== DIRECTIONS FOR THIS TASK ==
Please repeat, from the entries that follow, the lines from the one containing "Digital Economy of" through the one containing "Particular Qualities of" exactly, adding nothing.

### RECORDS FOR PROCESSING ###

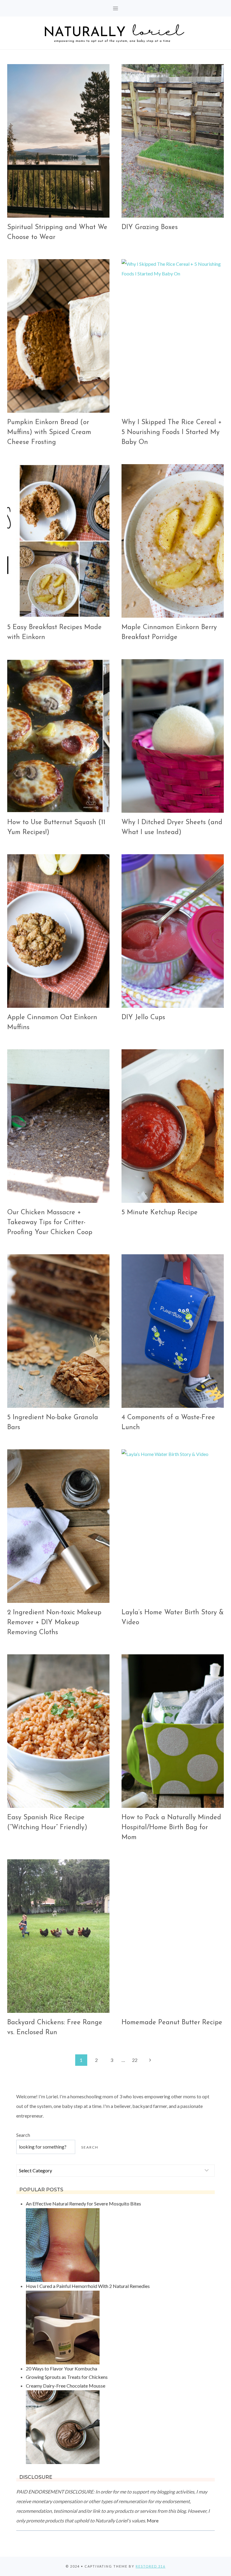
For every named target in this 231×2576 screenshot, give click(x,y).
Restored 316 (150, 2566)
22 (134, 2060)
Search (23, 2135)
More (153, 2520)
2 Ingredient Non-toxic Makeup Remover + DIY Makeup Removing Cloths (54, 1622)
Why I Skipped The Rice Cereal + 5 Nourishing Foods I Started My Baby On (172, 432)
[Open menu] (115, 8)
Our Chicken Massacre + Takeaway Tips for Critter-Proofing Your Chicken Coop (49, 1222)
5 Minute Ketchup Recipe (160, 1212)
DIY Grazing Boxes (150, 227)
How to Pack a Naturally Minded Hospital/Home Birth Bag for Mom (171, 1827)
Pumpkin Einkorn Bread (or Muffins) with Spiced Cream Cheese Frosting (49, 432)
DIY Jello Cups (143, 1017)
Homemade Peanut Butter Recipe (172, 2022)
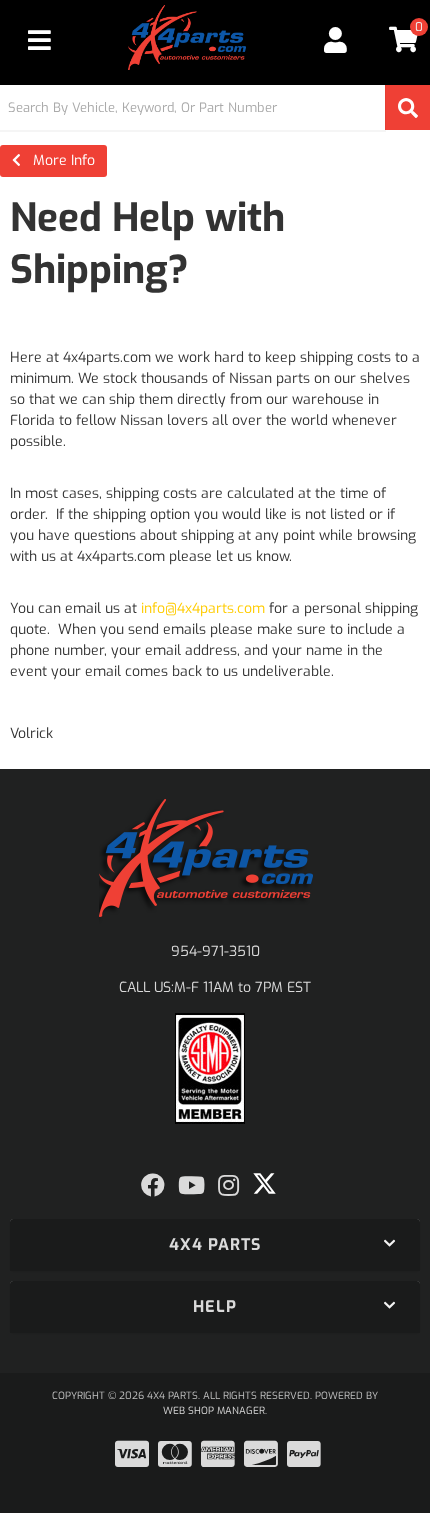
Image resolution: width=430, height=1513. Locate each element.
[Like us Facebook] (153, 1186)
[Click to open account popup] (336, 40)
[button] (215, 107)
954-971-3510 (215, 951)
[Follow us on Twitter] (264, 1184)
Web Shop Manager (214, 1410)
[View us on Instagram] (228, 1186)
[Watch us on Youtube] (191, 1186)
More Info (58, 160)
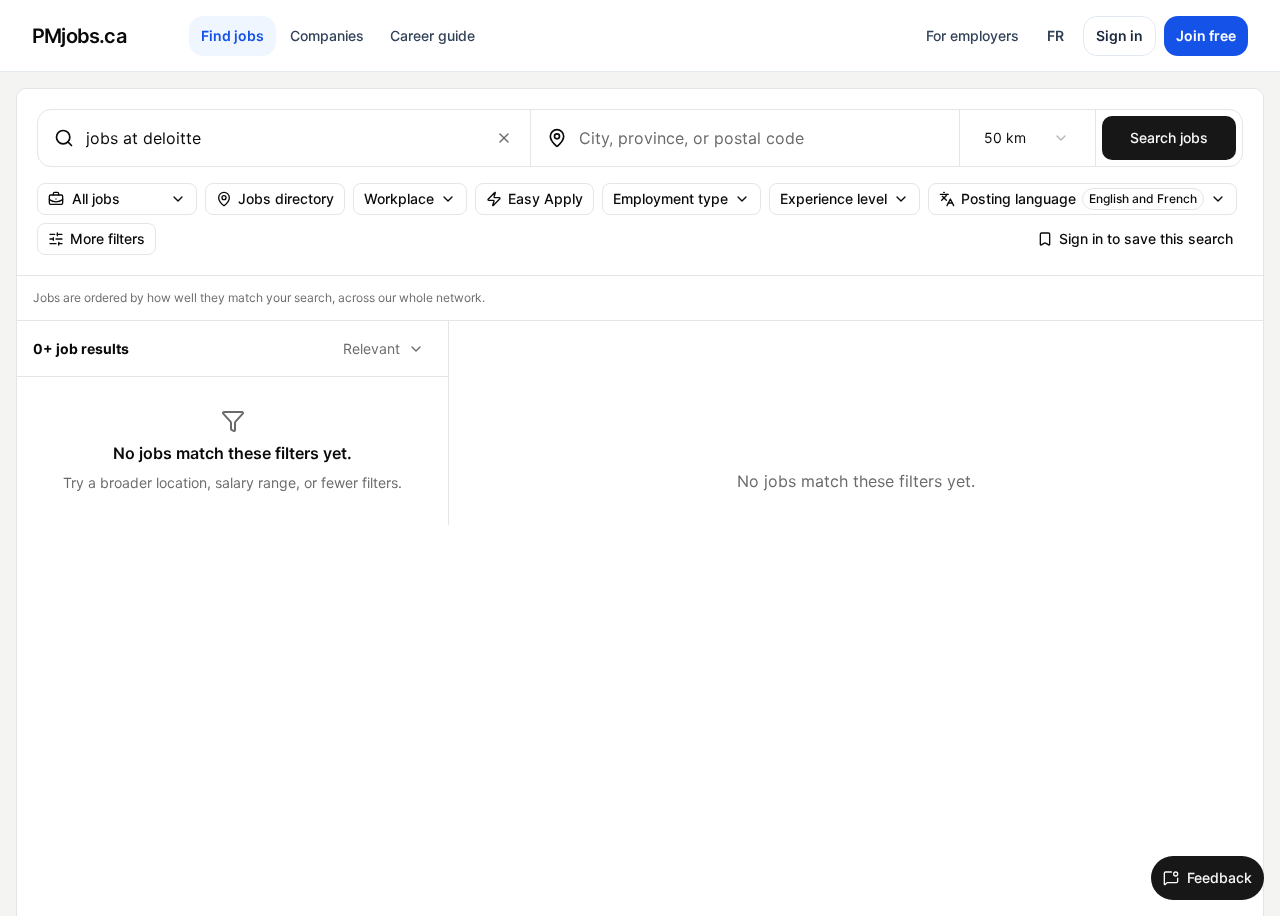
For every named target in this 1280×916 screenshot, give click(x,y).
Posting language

###
### RECORDS FOR PROCESSING ###

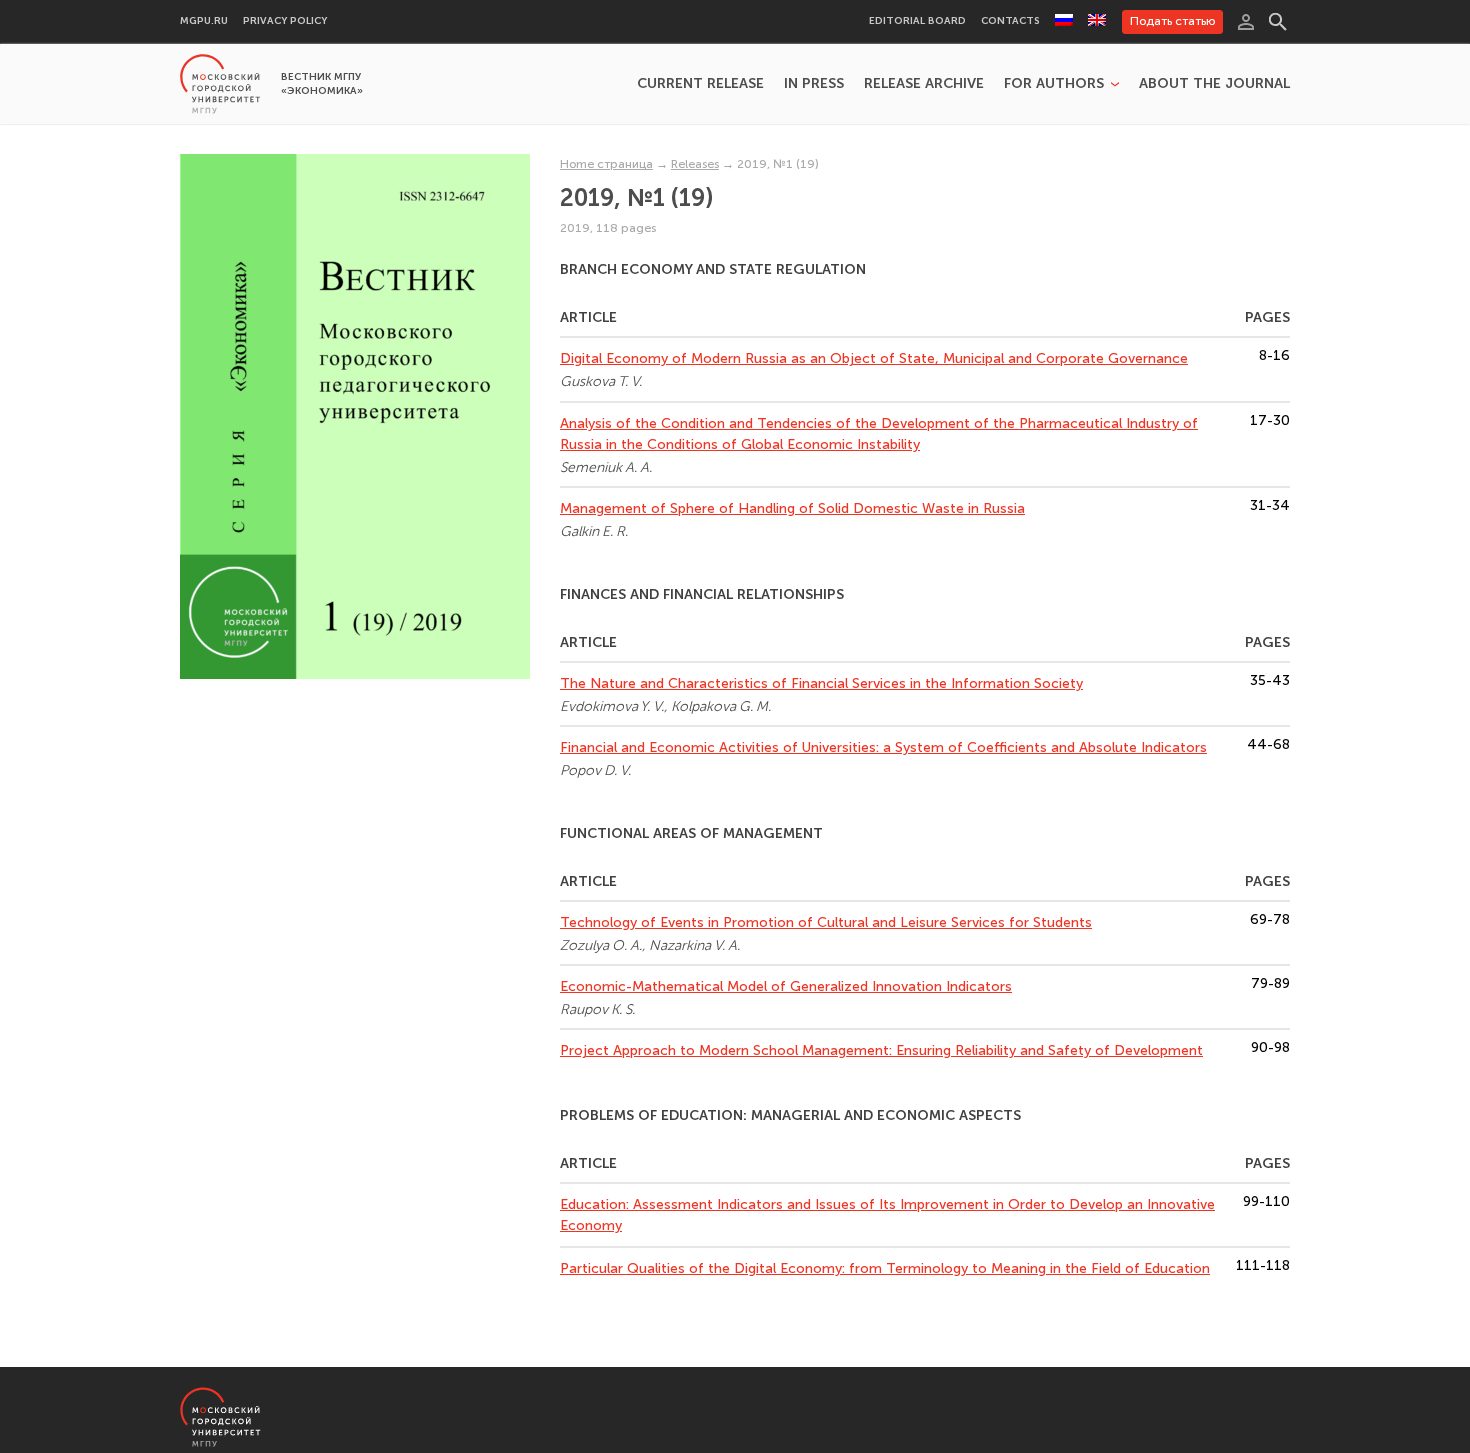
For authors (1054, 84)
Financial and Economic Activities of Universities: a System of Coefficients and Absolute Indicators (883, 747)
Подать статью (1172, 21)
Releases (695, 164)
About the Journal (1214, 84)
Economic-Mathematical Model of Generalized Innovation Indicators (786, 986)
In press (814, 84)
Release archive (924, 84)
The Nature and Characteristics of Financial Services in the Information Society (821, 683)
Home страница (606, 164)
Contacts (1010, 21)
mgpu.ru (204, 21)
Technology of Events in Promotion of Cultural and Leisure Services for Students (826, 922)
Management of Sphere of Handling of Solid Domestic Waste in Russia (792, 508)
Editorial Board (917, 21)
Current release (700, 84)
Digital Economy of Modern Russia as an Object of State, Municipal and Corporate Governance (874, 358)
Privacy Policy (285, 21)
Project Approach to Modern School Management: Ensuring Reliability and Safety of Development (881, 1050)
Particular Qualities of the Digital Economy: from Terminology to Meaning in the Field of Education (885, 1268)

###
### RECORDS FOR PROCESSING ###

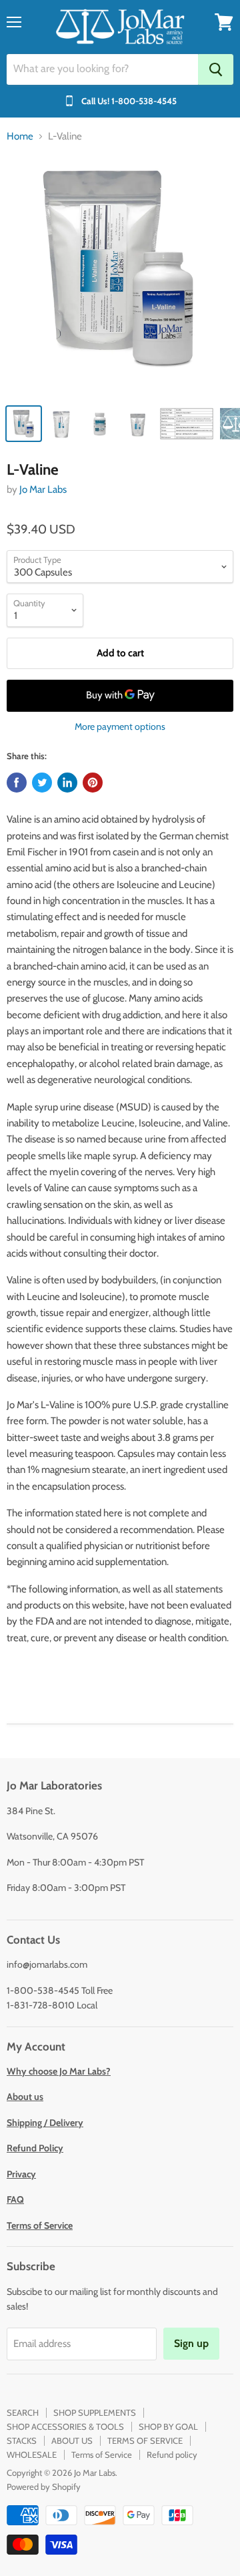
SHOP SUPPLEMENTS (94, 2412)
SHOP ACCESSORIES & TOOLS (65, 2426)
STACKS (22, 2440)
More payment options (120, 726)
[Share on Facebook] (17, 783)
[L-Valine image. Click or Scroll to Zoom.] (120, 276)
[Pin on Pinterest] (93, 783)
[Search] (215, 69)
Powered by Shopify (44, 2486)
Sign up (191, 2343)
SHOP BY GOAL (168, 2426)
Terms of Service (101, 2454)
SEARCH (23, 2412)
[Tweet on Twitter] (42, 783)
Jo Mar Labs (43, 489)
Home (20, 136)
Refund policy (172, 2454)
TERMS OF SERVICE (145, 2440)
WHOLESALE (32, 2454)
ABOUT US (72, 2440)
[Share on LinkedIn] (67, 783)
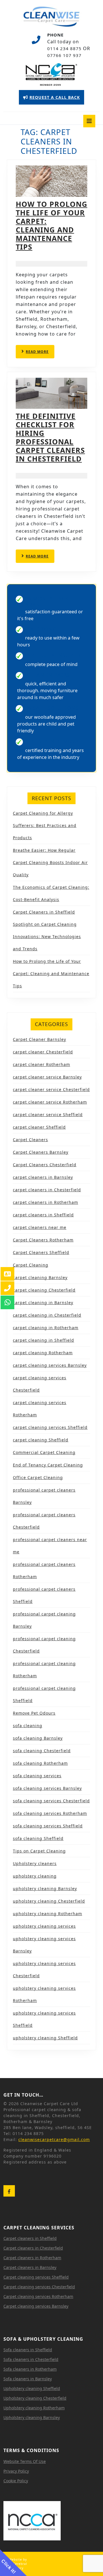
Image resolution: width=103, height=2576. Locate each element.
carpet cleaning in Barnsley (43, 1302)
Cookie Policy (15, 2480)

###

== RESPONSE ==
Digital Economy of Modern Russia as an Object of State, Municipal and Corporate Governance (874, 358)
Privacy Policy (285, 21)
Project Approach to Modern School Management: Ensuring Reliability and Safety of Development (881, 1050)
Particular Qualities of the Digital Economy: from Terminology to Meaning in the Field of Education (885, 1268)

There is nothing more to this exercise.